**Consigne donnée**.
Reprenez en entier, sans rien y changer, le texte sur les transactions d'initiés.

**Extrait du texte**.
-*-
PRB 99-38F

 

TRANSACTIONS D'INITIÉS

 

Rédaction :
Margaret Smith
Division du droit et du gouvernement
Le 22 décembre 1999


TABLE DES MATIÈRES

 

INTRODUCTION ET CONTEXTE

COMPÉTENCES LÉGISLATIVES

TRANSACTIONS D’INITIÉS – LOI CANADIENNE SUR LES SOCIÉTÉS PAR ACTIONS

   A. Obligation de déclaration

   B. Interdiction des transactions spéculatives

   C. Responsabilité civile

DOCUMENT DE CONSULTATION SUR LES TRANSACTIONS D’INITIÉS

   A. Production de rapports

   B. Transactions spéculatives

   C. Responsabilité civile

   D. Responsabilité pénale

RECOMMANDATIONS DU COMITÉ SÉNATORIAL
PERMANENT DES BANQUES ET DU COMMERCE


TRANSACTIONS D’INITIÉS

INTRODUCTION ET CONTEXTE

Par définition, une transaction d’initié consiste en l’achat ou la vente d’actions d’une société par une personne ayant accès à des renseignements confidentiels sur la société qui peuvent influer sensiblement sur la valeur de ses actions et que ne connaissent pas les autres actionnaires ou le grand public.

Le commerce d’actions par des initiés n’est pas en soi illégal; la plupart des lois qui régissent cette question permettent aux initiés de vendre ou d’acheter des actions des sociétés avec lesquelles ils ont des rapports à la condition qu’ils ne possèdent pas de renseignements confidentiels sur la société. Les transactions d’initiés sont prohibées lorsque l’initié possède des renseignements confidentiels importants ou se sert de tels renseignements pour réaliser un profit.
-*-
**Informations fournies**.
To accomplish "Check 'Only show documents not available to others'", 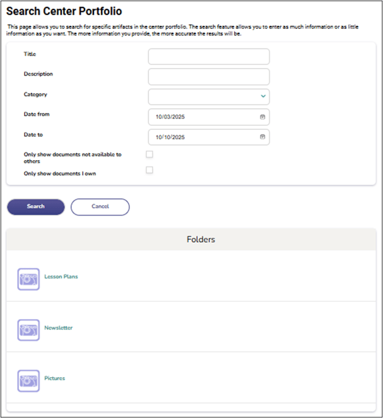I will [x=150, y=154].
-*-
**Réponse écrite**.
PRB 99-38F

 

TRANSACTIONS D'INITIÉS

 

Rédaction :
Margaret Smith
Division du droit et du gouvernement
Le 22 décembre 1999


TABLE DES MATIÈRES

 

INTRODUCTION ET CONTEXTE

COMPÉTENCES LÉGISLATIVES

TRANSACTIONS D’INITIÉS – LOI CANADIENNE SUR LES SOCIÉTÉS PAR ACTIONS

   A. Obligation de déclaration

   B. Interdiction des transactions spéculatives

   C. Responsabilité civile

DOCUMENT DE CONSULTATION SUR LES TRANSACTIONS D’INITIÉS

   A. Production de rapports

   B. Transactions spéculatives

   C. Responsabilité civile

   D. Responsabilité pénale

RECOMMANDATIONS DU COMITÉ SÉNATORIAL
PERMANENT DES BANQUES ET DU COMMERCE


TRANSACTIONS D’INITIÉS

INTRODUCTION ET CONTEXTE

Par définition, une transaction d’initié consiste en l’achat ou la vente d’actions d’une société par une personne ayant accès à des renseignements confidentiels sur la société qui peuvent influer sensiblement sur la valeur de ses actions et que ne connaissent pas les autres actionnaires ou le grand public.

Le commerce d’actions par des initiés n’est pas en soi illégal; la plupart des lois qui régissent cette question permettent aux initiés de vendre ou d’acheter des actions des sociétés avec lesquelles ils ont des rapports à la condition qu’ils ne possèdent pas de renseignements confidentiels sur la société. Les transactions d’initiés sont prohibées lorsque l’initié possède des renseignements confidentiels importants ou se sert de tels renseignements pour réaliser un profit.